--- TASK BRIEF ---
Go to the line in the entries below that holds "You are a GUI" and repeat exactly from there through the line that holds "Valerie Taylor named ACM fellow (125, 800)", inclusive.

--- EXTRACTED INFORMATION ---
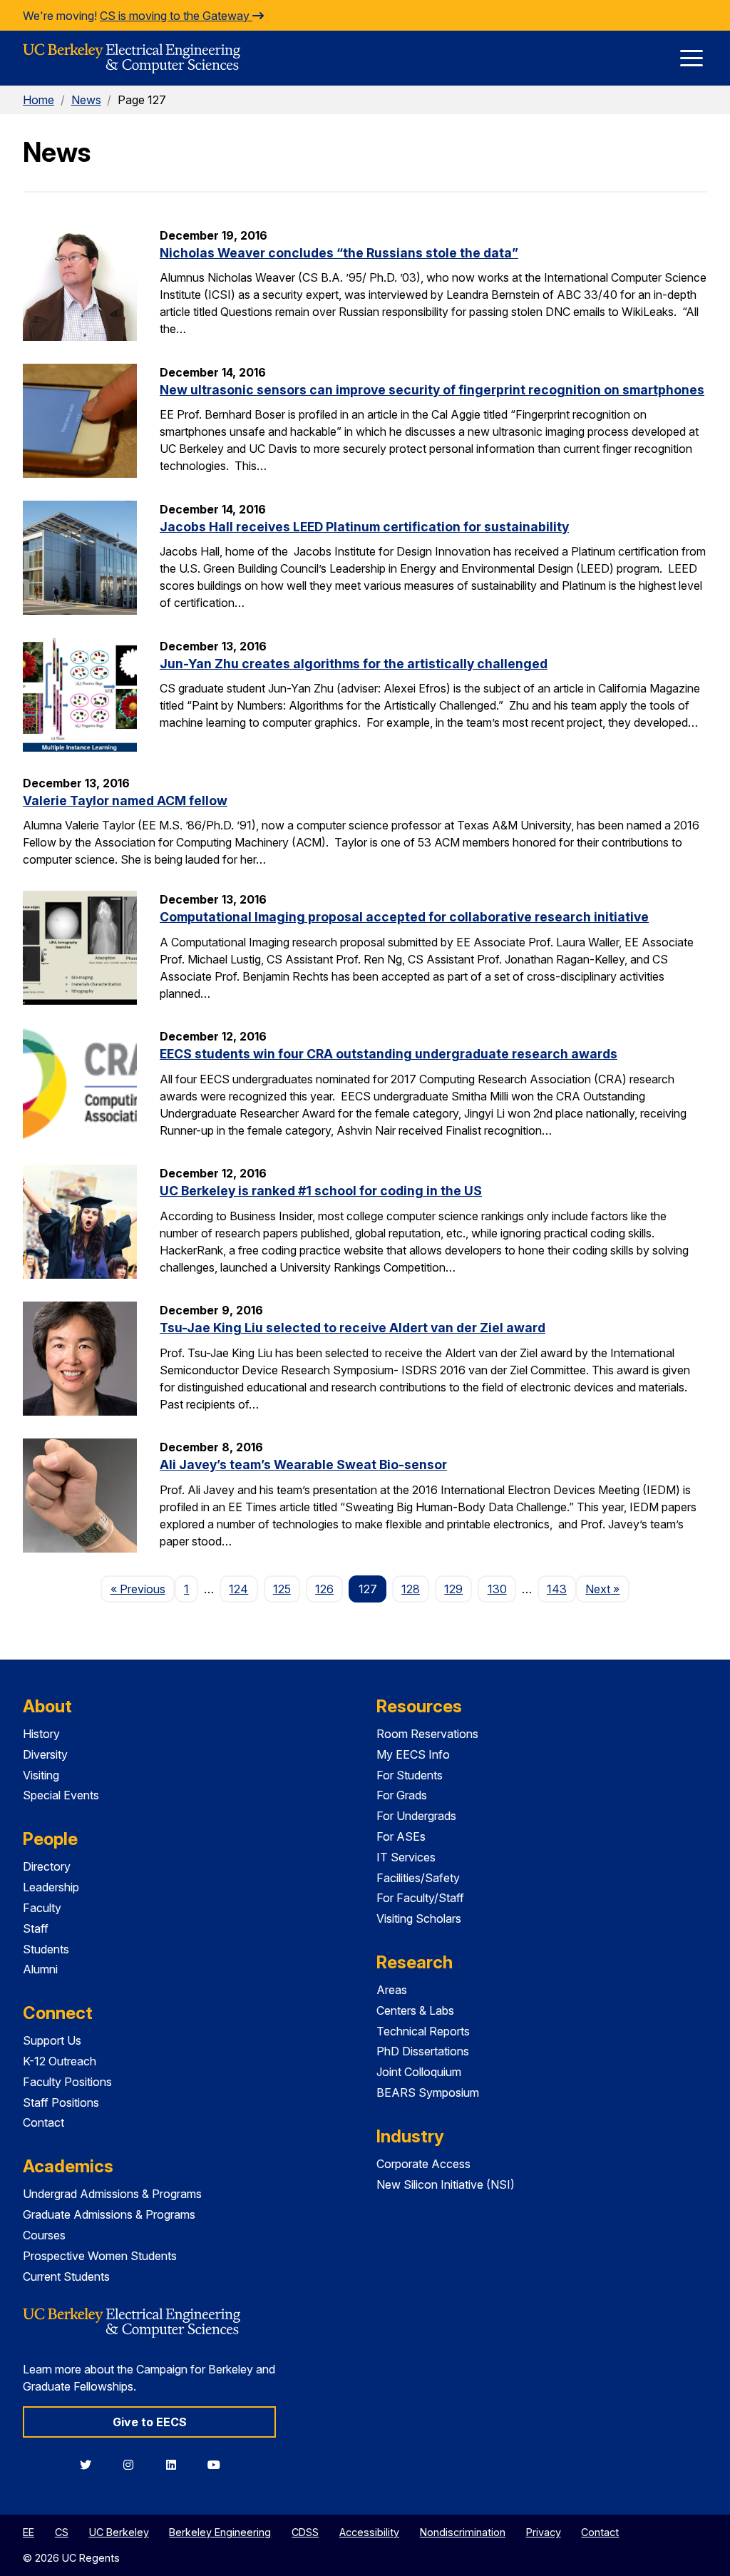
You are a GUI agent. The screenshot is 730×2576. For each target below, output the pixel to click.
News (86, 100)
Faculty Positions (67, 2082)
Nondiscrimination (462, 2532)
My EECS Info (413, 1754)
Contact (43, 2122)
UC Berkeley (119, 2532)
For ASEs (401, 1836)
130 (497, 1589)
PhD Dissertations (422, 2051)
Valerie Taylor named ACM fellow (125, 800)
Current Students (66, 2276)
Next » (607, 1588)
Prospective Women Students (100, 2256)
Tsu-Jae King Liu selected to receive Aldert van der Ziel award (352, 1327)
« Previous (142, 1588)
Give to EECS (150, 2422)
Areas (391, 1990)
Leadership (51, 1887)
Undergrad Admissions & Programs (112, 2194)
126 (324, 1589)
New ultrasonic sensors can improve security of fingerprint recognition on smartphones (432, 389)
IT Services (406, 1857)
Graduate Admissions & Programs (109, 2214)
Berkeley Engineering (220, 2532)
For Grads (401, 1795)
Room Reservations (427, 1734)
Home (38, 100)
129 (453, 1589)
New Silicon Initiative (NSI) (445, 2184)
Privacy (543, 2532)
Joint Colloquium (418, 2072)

--

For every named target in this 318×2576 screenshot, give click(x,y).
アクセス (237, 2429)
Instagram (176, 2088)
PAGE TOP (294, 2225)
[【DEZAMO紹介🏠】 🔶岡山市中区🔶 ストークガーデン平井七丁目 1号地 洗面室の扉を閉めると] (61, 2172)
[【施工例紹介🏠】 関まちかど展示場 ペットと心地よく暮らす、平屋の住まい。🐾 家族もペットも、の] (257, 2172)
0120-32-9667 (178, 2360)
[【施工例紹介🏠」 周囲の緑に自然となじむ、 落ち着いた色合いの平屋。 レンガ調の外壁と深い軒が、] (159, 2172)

--- RESPONSE TO THE EXERCISE ---
You are a GUI agent. The screenshot is 730×2576. For each target below, output the pixel to click.
News (86, 100)
Faculty Positions (67, 2082)
Nondiscrimination (462, 2532)
My EECS Info (413, 1754)
Contact (43, 2122)
UC Berkeley (119, 2532)
For ASEs (401, 1836)
130 (497, 1589)
PhD Dissertations (422, 2051)
Valerie Taylor named ACM fellow (125, 800)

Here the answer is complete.